Gib aus dem Gedicht über das Sehen alles von „Ich sitze hier“ bis hinunter zu „nicht wirklich besser.“ wieder. Ersetze dabei „Leben“ durch „Dasein“.

Vorgegebener Text:
----
Ich sitze hier und seh nicht viel.
Das Leben ist ein garstig Spiel.
Das Leben ist ein Ärgernis
Und, dass es endet, ist gewiss.

Nun ist das Sehen prinzipiell
Nicht etwas, dass man furchtbar schnell
Verbessern kann. Im Gegenteil:
Das Auge wird nie wieder heil,

Ist in der Näh geschwächt der Blick.
Ist schlechte Weitsicht das Geschick,
Ist es ist nicht wirklich besser.
Ach, leg’ dich unters Lasermesser,

Das wurde mir ganz frech empfohlen.
Dem haben sie sein Hirn gestohlen,
So habe ich das kommentiert.
Doch wenn man seine Sicht verliert

Und leise vor sich hin erblindet,
Wie man das allzu rasch empfindet,
Erwägt man schließlich das Skalpell,
Weil gutes Sehen prinzipiell

Viel besser kommt ohne die Linsen.
----
Ausgangsmaterial:
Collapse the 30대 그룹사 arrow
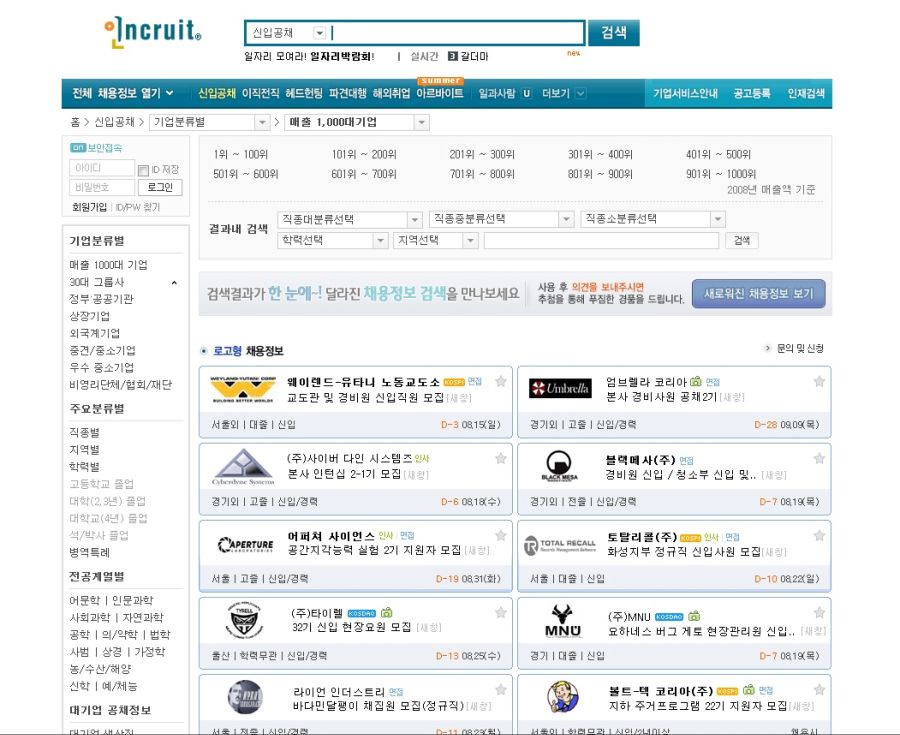 [x=174, y=283]
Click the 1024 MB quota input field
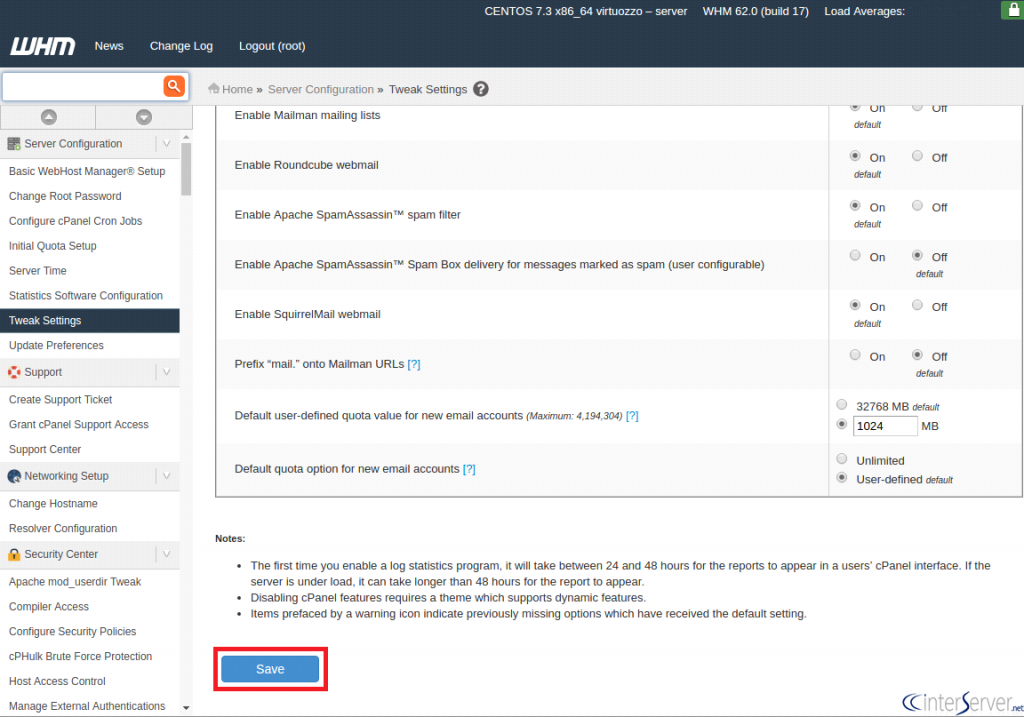The image size is (1024, 717). (884, 426)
----
Lösung:
Ich sitze hier und seh nicht viel.
Das Dasein ist ein garstig Spiel.
Das Dasein ist ein Ärgernis
Und, dass es endet, ist gewiss.

Nun ist das Sehen prinzipiell
Nicht etwas, dass man furchtbar schnell
Verbessern kann. Im Gegenteil:
Das Auge wird nie wieder heil,

Ist in der Näh geschwächt der Blick.
Ist schlechte Weitsicht das Geschick,
Ist es ist nicht wirklich besser.